The data section start

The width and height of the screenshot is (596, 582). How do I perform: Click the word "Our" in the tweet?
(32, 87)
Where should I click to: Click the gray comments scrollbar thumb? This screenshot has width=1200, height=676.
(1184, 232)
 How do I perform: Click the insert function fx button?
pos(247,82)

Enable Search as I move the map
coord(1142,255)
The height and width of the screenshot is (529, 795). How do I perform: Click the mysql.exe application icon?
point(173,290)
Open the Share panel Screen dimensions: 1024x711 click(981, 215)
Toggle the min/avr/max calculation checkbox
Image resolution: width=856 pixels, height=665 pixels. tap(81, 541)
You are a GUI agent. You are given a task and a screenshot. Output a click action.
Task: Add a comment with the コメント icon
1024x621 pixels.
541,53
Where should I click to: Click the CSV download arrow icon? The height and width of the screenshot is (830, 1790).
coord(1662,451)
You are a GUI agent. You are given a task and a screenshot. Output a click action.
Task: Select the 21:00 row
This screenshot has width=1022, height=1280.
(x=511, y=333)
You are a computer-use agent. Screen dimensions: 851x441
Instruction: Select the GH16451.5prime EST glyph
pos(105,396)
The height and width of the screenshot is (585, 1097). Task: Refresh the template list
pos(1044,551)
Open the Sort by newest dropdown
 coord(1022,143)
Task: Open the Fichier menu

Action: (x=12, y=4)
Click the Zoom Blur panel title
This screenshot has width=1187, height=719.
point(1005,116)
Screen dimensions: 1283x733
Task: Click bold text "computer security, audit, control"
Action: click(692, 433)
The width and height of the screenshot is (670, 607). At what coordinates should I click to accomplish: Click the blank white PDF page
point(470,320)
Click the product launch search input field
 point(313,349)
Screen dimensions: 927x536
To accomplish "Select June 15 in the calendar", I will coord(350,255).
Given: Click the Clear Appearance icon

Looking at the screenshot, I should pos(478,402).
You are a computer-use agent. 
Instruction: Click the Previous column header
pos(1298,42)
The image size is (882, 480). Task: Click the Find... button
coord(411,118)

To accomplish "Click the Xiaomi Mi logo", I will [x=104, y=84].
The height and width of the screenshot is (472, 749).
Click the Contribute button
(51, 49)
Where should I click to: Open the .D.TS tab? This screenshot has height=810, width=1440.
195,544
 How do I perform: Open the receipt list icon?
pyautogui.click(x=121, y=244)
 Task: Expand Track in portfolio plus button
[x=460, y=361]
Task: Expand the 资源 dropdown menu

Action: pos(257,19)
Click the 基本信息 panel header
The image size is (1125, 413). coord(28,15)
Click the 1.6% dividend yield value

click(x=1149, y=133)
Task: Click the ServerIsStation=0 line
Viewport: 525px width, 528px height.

The data section end

▶ **Exercise brief**
Transcribe each record exactly as it is written above.

▶ **Answer for this exercise**
The width and height of the screenshot is (596, 582). How do I perform: Click the word "Our" in the tweet?
(32, 87)
Where should I click to: Click the gray comments scrollbar thumb? This screenshot has width=1200, height=676.
(1184, 232)
 How do I perform: Click the insert function fx button?
pos(247,82)

Enable Search as I move the map
coord(1142,255)
The height and width of the screenshot is (529, 795). How do I perform: Click the mysql.exe application icon?
point(173,290)
Open the Share panel Screen dimensions: 1024x711 click(981, 215)
Toggle the min/avr/max calculation checkbox
Image resolution: width=856 pixels, height=665 pixels. tap(81, 541)
You are a GUI agent. You are given a task and a screenshot. Output a click action.
Task: Add a comment with the コメント icon
1024x621 pixels.
541,53
Where should I click to: Click the CSV download arrow icon? The height and width of the screenshot is (830, 1790).
coord(1662,451)
You are a GUI agent. You are given a task and a screenshot. Output a click action.
Task: Select the 21:00 row
This screenshot has width=1022, height=1280.
(x=511, y=333)
You are a computer-use agent. Screen dimensions: 851x441
Instruction: Select the GH16451.5prime EST glyph
pos(105,396)
The height and width of the screenshot is (585, 1097). Task: Refresh the template list
pos(1044,551)
Open the Sort by newest dropdown
 coord(1022,143)
Task: Open the Fichier menu

Action: (x=12, y=4)
Click the Zoom Blur panel title
This screenshot has width=1187, height=719.
point(1005,116)
Screen dimensions: 1283x733
Task: Click bold text "computer security, audit, control"
Action: click(692, 433)
The width and height of the screenshot is (670, 607). At what coordinates should I click to accomplish: Click the blank white PDF page
point(470,320)
Click the product launch search input field
 point(313,349)
Screen dimensions: 927x536
To accomplish "Select June 15 in the calendar", I will coord(350,255).
Given: Click the Clear Appearance icon

Looking at the screenshot, I should pos(478,402).
You are a computer-use agent. 
Instruction: Click the Previous column header
pos(1298,42)
The image size is (882, 480). Task: Click the Find... button
coord(411,118)

To accomplish "Click the Xiaomi Mi logo", I will [x=104, y=84].
The height and width of the screenshot is (472, 749).
Click the Contribute button
(51, 49)
Where should I click to: Open the .D.TS tab? This screenshot has height=810, width=1440.
195,544
 How do I perform: Open the receipt list icon?
pyautogui.click(x=121, y=244)
 Task: Expand Track in portfolio plus button
[x=460, y=361]
Task: Expand the 资源 dropdown menu

Action: pos(257,19)
Click the 基本信息 panel header
The image size is (1125, 413). coord(28,15)
Click the 1.6% dividend yield value

click(x=1149, y=133)
Task: Click the ServerIsStation=0 line
Viewport: 525px width, 528px height.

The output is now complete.